We enrolled 2184 pregnant women; of these, 725 (33.2%) were enrolled in the COVID-19 diagnosed and 1459 (66.8%) in the COVID-19 not-diagnosed groups. Of these women, 123 had preeclampsia of which 59 of 725 (8.1%) were in the COVID-19 diagnosed group and 64 of 1459 (4.4%) were in the not-diagnosed group (risk ratio, 1.86; 95% confidence interval, 1.32–2.61). After adjustment for sociodemographic factors and conditions associated with both COVID-19 and preeclampsia, the risk ratio for preeclampsia remained significant among all women (risk ratio, 1.77; 95% confidence interval, 1.25–2.52) and nulliparous women specifically (risk ratio, 1.89; 95% confidence interval, 1.17–3.05). There was a trend but no statistical significance among parous women (risk ratio, 1.64; 95% confidence interval, 0.99–2.73). The risk ratio for preterm birth for all women diagnosed with COVID-19 and preeclampsia was 4.05 (95% confidence interval, 2.99–5.49) and 6.26 (95% confidence interval, 4.35–9.00) for nulliparous women. Compared with women with neither condition diagnosed, the composite adverse perinatal outcome showed a stepwise increase in the risk ratio for COVID-19 without preeclampsia, preeclampsia without COVID-19, and COVID-19 with preeclampsia (risk ratio, 2.16; 95% confidence interval, 1.63–2.86; risk ratio, 2.53; 95% confidence interval, 1.44–4.45; and risk ratio, 2.84; 95% confidence interval, 1.67–4.82, respectively). Similar findings were found for the composite adverse maternal outcome with risk ratios of 1.76 (95% confidence interval, 1.32–2.35), 2.07 (95% confidence interval, 1.20–3.57), and 2.77 (95% confidence interval, 1.66–4.63). The association between COVID-19 and gestational hypertension and the direction of the effects on preterm birth and adverse perinatal and maternal outcomes, were similar to preeclampsia, but confined to nulliparous women with lower risk ratios.
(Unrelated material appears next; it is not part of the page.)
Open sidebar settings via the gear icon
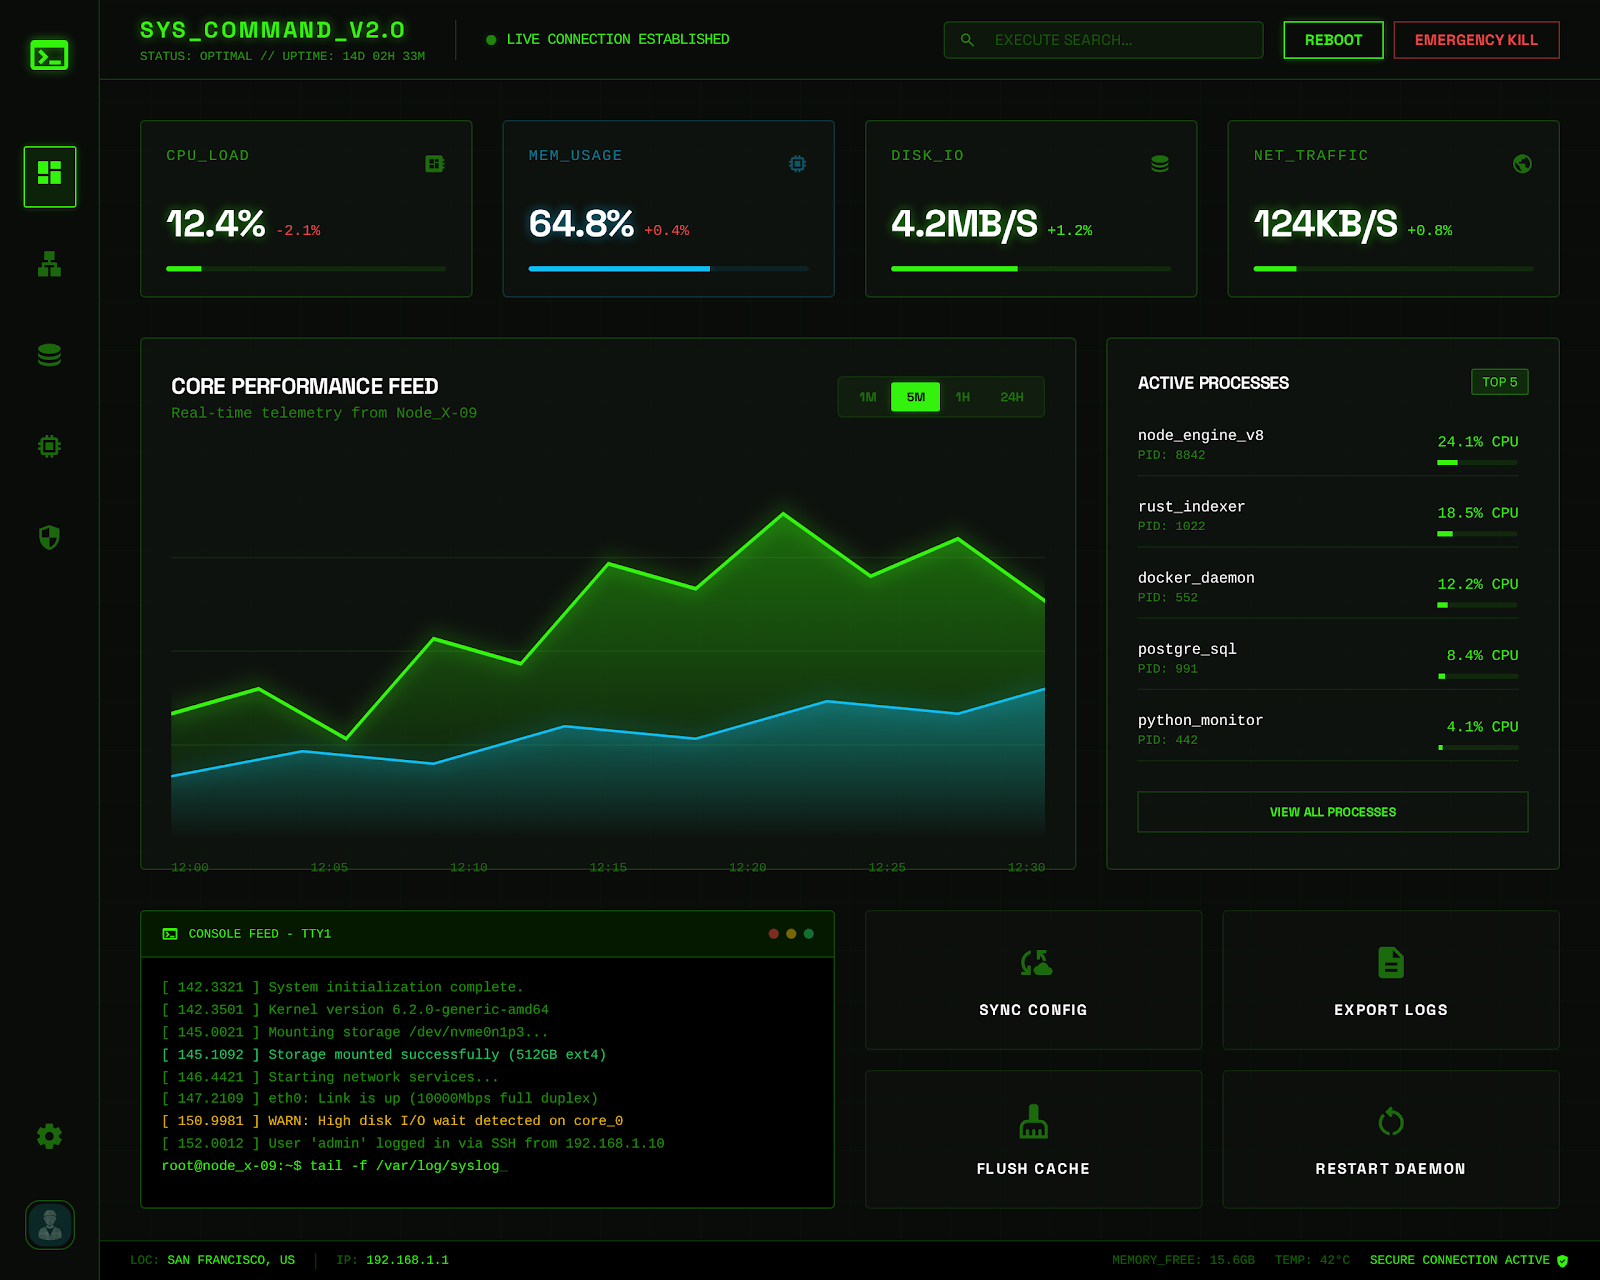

COVID-19 during pregnancy is strongly associated with preeclampsia, especially among nulliparous women. This association is independent of any risk factors and preexisting conditions. COVID-19 severity does not seem to be a factor in this association. Both conditions are associated independently of and in an additive fashion with preterm birth, severe perinatal morbidity and mortality, and adverse maternal outcomes. Women with preeclampsia should be considered a particularly vulnerable group with regard to the risks posed by COVID-19.